Phillips sustains hairline fracture on left hand

MIAMI -- The pain on Reds second baseman Brandon Phillips' face was clear to see after he was hit on the left hand by a Jose Fernandez pitch. Following Cincinnati's 3-1 loss to the Marlins on Friday night, the news was not entirely good.

X-rays revealed that Phillips has a hairline fracture on his left hand, according to the club. Phillips is being treated as if the injury is a bruise and will ice overnight with the hope that he might be able to play on Saturday.

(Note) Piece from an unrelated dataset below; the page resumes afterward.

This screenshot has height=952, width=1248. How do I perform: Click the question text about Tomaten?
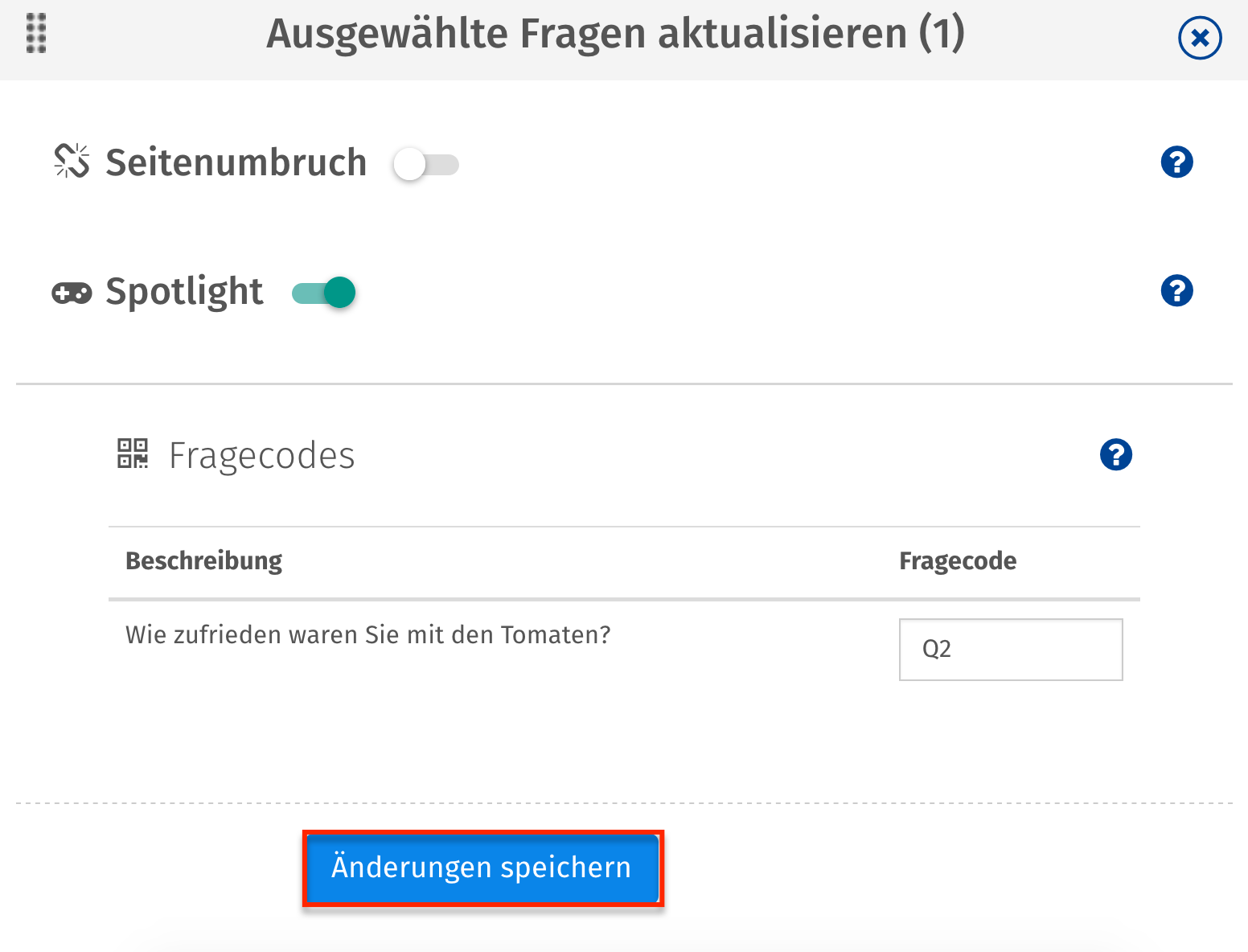pyautogui.click(x=367, y=634)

Despite hurting from being struck by the 87-mph Fernandez changeup, Phillips went to first base and remained in the game without being checked out. However, he was lifted in a double switch before the bottom of the eighth inning. Rookie Jose Peraza took his place at second base.

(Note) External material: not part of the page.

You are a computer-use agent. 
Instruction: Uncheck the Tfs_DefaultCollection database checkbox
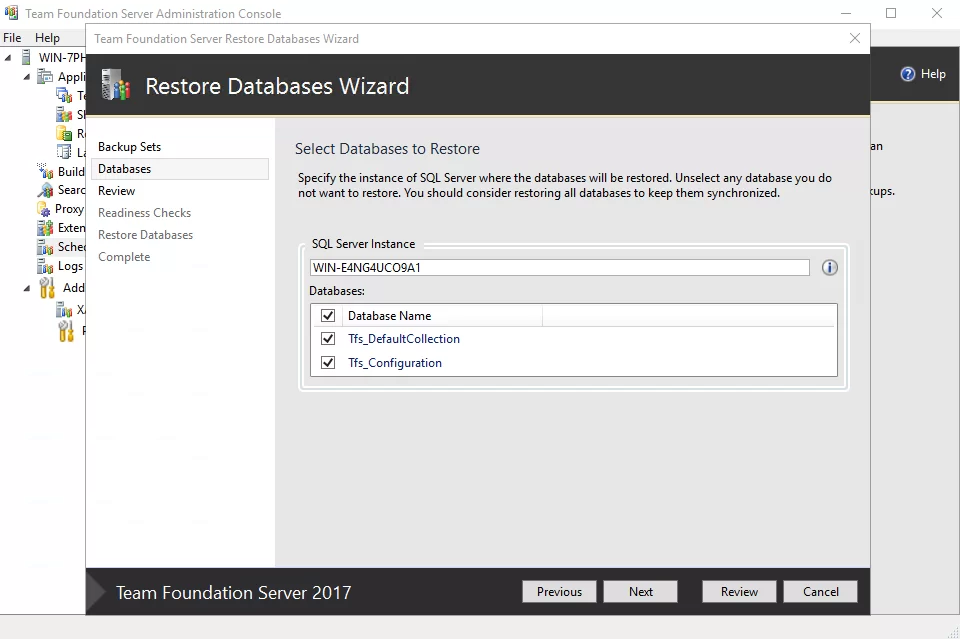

"It wasn't good enough to stay in the game. It was really sore. We'll have to see where he is tomorrow," Reds manager Bryan Price said before the X-ray results were known. "I think he could have played defensively in an emergency but swinging the bat wasn't going to happen after he got hit. We'll see how he is tomorrow after a lot of ice and some time to sleep and see if we can get the swelling down."

Hand injuries have been a nemesis in recent seasons for Phillips, who was struck on the same hand by a Noah Syndergaard fastball against the Mets on April 25. He missed two games with a bruise.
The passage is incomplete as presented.